- Theatrical release poster
- Directed by: Hind Benchekroun; Sami Mermer;
- Produced by: Hind Benchekroun; Sami Mermer, Turtle Films;
- Edited by: Hind Benchekroun, Sami Mermer
- Distributed by: Multi-Monde
- Release date: November 19, 2015;
- Running time: 96 minutes
- Country: Canada

= Callshop Istanbul =

Callshop Istanbul is a 2015 documentary film by two film directors, the Moroccan-Canadian Hind Benchekroun and Turkish-Kurdish-Canadian Sami Mermer and produced by Turtle Films, depicting some intimate footage of the life of immigrants and of undocumented street vendors residing in cosmopolitan Istanbul. Many migrants and refugees mainly from Asia, Africa and the Arab World found temporary refuge in Istanbul considering it as their gateway to Europe and elsewhere. To cater for a great demand of communication, telephone and internet access by refugees, a booming network of "call shops" and "internet cafés" spread all over Istanbul to provide an affordable way for these refugees from all over the world to communicate with their relatives back home or for facilitating their life in the city or to help them in their plans to immigrate elsewhere. The film portrays often one-way phone conversations by the refugees in their most intimate and vulnerable moments. The film is also a subtle witness of the complicated role of Istanbul as a transcontinental city including proliferation of would-be smugglers and traffickers promising shady and often dangerous routes for immigration to Europe with Istanbul serving as a passageway for the 21st century's largest migration crisis.

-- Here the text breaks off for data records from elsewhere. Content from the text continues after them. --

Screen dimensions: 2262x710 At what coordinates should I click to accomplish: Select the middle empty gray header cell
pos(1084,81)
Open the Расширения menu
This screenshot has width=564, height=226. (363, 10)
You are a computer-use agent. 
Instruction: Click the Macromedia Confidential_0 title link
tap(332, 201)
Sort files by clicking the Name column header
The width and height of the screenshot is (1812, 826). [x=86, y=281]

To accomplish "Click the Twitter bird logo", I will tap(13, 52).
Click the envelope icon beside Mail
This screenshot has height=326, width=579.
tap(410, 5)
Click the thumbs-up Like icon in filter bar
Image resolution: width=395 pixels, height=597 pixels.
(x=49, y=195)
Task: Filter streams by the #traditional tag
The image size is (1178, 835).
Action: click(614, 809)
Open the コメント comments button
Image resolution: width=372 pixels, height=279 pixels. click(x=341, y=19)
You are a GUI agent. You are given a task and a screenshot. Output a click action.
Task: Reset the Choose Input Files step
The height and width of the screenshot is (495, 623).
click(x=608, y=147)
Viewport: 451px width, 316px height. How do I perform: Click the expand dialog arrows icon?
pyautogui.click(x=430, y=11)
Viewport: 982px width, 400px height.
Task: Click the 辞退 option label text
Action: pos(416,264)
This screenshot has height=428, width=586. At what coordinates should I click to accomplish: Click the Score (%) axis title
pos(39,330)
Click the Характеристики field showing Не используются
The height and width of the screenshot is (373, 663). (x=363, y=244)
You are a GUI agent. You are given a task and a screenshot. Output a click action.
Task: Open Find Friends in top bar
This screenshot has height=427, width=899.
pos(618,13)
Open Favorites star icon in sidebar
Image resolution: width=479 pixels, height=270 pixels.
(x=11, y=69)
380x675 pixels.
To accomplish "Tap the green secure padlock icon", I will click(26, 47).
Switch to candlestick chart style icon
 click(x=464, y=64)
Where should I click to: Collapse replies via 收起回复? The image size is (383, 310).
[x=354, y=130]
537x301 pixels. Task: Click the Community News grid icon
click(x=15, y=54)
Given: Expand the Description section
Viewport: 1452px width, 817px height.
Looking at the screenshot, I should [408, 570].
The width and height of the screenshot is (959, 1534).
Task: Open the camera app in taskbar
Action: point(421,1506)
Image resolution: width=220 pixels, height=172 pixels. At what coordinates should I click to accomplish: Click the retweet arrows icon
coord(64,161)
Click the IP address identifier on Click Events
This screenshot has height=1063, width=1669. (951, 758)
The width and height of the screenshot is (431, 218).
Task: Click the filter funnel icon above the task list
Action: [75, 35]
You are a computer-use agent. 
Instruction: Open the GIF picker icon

The film was showcased in a number of film festivals, notably the "Canadian Spectrum" portion of the Hot Docs Canadian International Documentary Festival. and during the "Canadian feature competition" at the Rencontres internationales du documentaire de Montréal (RIDM) and at the International Film Festival Rotterdam.

Callshop Istanbul is distributed in Canada and worldwide by Multi-Monde.